▸ DIRECTIVE
Decide whether each statement agrees with the house-buying checklist below: (a) the seller or their estate agent may have useful information on many of the checklist items; (b) local schools are worth checking only if you already have children; (c) a home's asking price always matches what it sells for. Answer each with yes or no, and quote the deciding words of the checklist.

▸ PAGE EXCERPT
_ _ _ _ _

What to Look Out for When Buying a House

couple buying new house

Buying a new home is one of the biggest expenses you’ll ever have, so it pays to be prepared. After all, you’ll likely be living in that space for a few years at least. Not taking the time to ensure you’re buying the right property can lead to long-term problems that might have been avoided with better preparation.

So here’s our “what to look for when buying a house” checklist. When you’re viewing properties or considering making an offer, go through each item on the list — and you’ll be far more likely to end up with your dream home. Don’t forget that the seller or their estate agent may have valuable information on a lot of these things if you ask them.

Table of Contents

  1. Local Prices
  2. Checking the Area
  3. Seller Motivation
  4. Parking
  5. Local Crime Rates
  6. Traffic Volume
  7. Garden/Property Borders
  8. Property Paperwork
  9. The Roof
  10. Extensive Decoration
  11. Carpet Replacement
  12. Lights and Electrics
  13. Heating
  14. Signs of Damp
  15. Leaks or Sink Damage
  16.  Local Restaurants
  17. Phone Signal/Broadband Speeds
  18. Storage and Attic Space
  19. The Neighbours
  20. Average Bill Prices
  21. Home Improvements
  22. Is the Seller Part of a Chain?
  23. How Long Has the Property Been on the Market?
  24. Will Your Furniture Fit?
  25. Check the Structure

Properties That Make Lenders Nervous

Know What to Look For When Buying a House


What to Look for When Buying a House — A Checklist 

1. Local Prices

You’ve spotted the perfect home online or with an estate agent, and the price is within your budget. It’s a good idea to check local prices, look at similar properties in the area, and compare those prices. While no two homes will be the same, there will always be reasons why the asking price is over or under what it will actually sell for.

You can find out the value of a property in the same way you can. So it is wise to do some research.

2. Check the Area

You could find the perfect home, make an offer, go through the conveyancing process, and even move in before finding out there are problems with the area. Make sure the house has all the local amenities you need. Find out where the nearest shops are, and if you have children (or plan to in the time you expect to live in the property), make sure you check out the local schools.

_ _ _ _ _

▸ DATA EXTRACT
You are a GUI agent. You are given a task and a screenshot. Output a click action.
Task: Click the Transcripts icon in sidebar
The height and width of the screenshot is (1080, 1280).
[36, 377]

_ _ _ _ _

▸ THE OUTPUT
(a) Yes: "Don’t forget that the seller or their estate agent may have valuable information on a lot of these things if you ask them."
(b) No: "if you have children (or plan to in the time you expect to live in the property), make sure you check out the local schools."
(c) No: "there will always be reasons why the asking price is over or under what it will actually sell for."